Sunday, October 24, 2004

Spellbound by Learning


Grab hold of your education because no one will do it for you. That's the central message of the documentary Spellbound (trailer) that tracks eight young Americans from their homes in tough urban neighborhoods and beach houses to the National Spelling Bee. They make up the entire continuum of American culture -- one the daughter of illegal immigrants in South Texas, another from trailer park rural Missouri, another the daughter of elite parents in New Haven, Conn., the college home of both our presidential candidates, Yale. They vary in privilege but none lack a hunger for learning, competitive spirit or strong encouragement from parents and teachers.

Poring over word lists in a trance, the young spellers train maniacally, like elite brain athletes. One of the kids, Neal Kadakia, had the benefits of obsessively loving Indian parents and an elite education in posh San Clemente, CA. His father stressed meditation and concentration and rigorous training methods with computers and spelling coaches. Others made due with unabridged dictionaries, notebooks, and self-authored crossword puzzles. Whatever their resource levels, the kids had a passion to work at something and get better. They provide many lessons for the rest of the world's youth.

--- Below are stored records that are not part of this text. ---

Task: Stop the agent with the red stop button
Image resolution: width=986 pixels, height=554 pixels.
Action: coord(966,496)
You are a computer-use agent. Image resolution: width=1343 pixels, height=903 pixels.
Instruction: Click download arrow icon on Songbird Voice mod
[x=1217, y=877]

If you don't like spelling, race souped up Civics. Design t-shirts and mouse pads and sell them on Cafe Press. If you're bored, challenge yourself more. Write your own story every day and make it heroic because anyone can erect mind obstacles and cage their hopes, but only heroes can chill, take a deep breath, and go do it anyway. Don't give into those who want to crush your secret passions. Harness the energy you find in people or books or knitting and get some extra miles out of your brain. Feed your hungry desires. Seek out the support you need. Encourage the people around you because everyone needs a team of coaches. Reach out, strive, believe.

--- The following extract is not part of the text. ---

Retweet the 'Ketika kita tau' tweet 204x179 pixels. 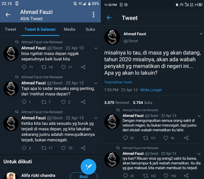click(44, 148)
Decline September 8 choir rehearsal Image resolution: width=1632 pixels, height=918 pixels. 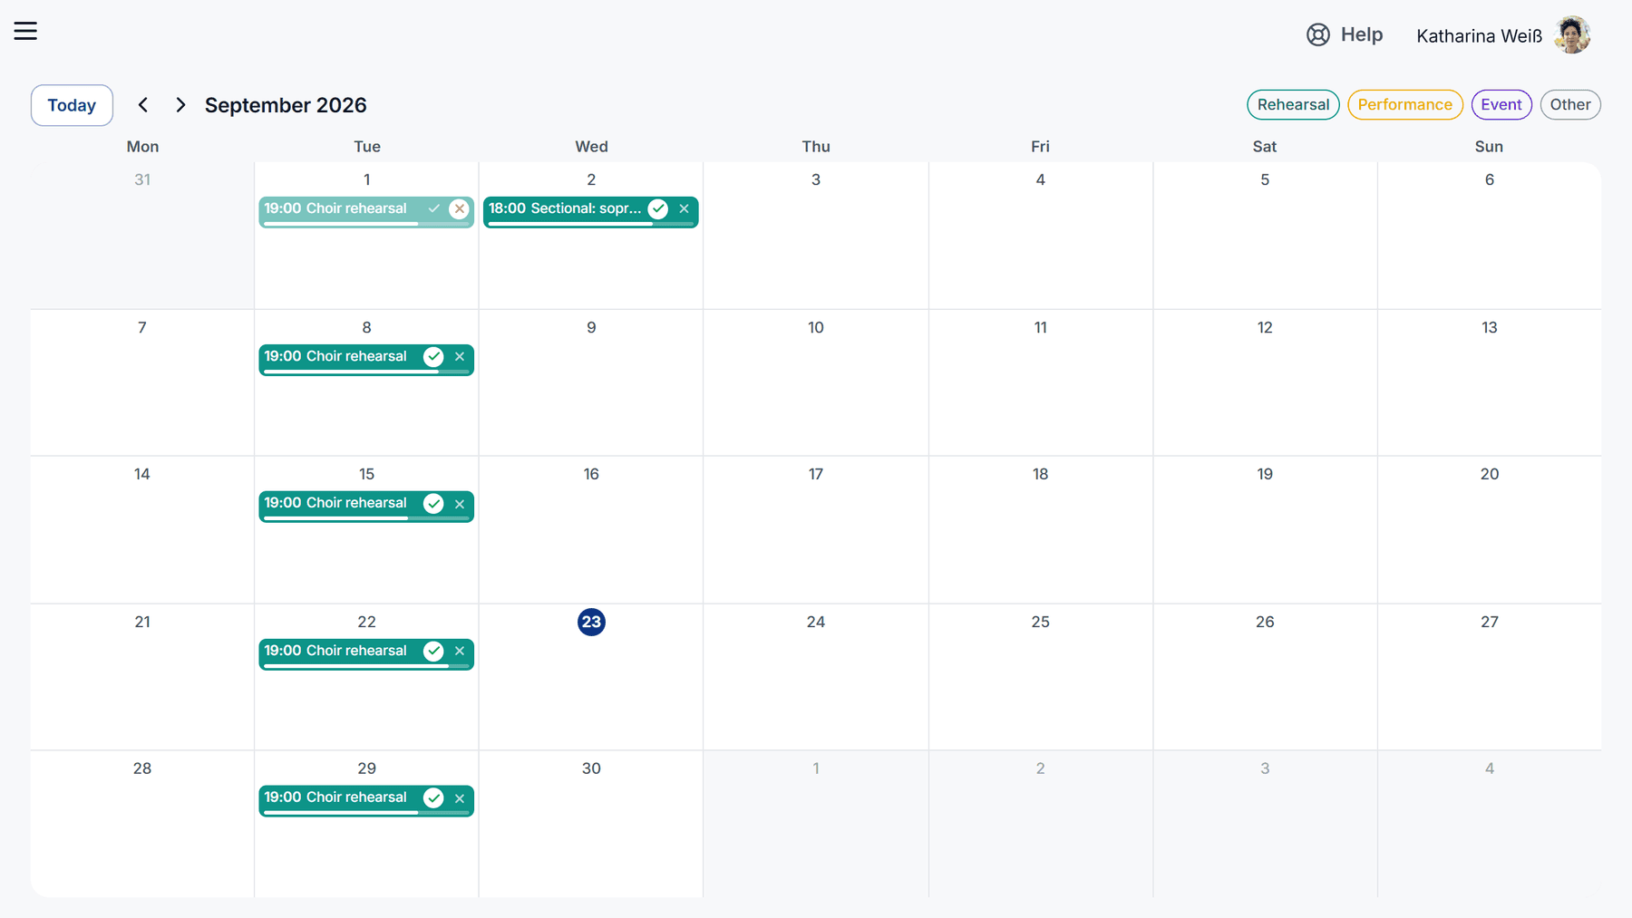coord(460,357)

The spelling bee hopefuls face difficult challenges in learning all the many sides English, but they come out with a better understanding of how to operate in a complicated landscape. English routinely poaches other languages for useful words like umbrella and burrito and is thus an amazing entry to the world of overlap and borrowing that drive value in today's global economy. Foreign luxuries like coffee and tobacco used to evoke mystery and power the way brand names like Mercedes and Louis Vuitton do today. Science and medicine fill books with jargon based on Latin and Greek. English is a chaotic mishmash, a cosmopolitan city of global cultural interchange, today's lingua franca -- a language for all. The ones that learn to keep up with it in all its global expressions will have incredible advantages.

A little while back Dan Sherman asked, "What's your immigrant story?" How did you sacrifice to overcome adversity? How did you push yourself and those around you harder? What desert did you cross without enough water? Each Spellbound kid had her own story of immigration, ignoring teasing "cool kids" or the dangers of the ghetto to find peace in themselves and their unique abilities. You are your own worst enemy if you don't invest in yourself.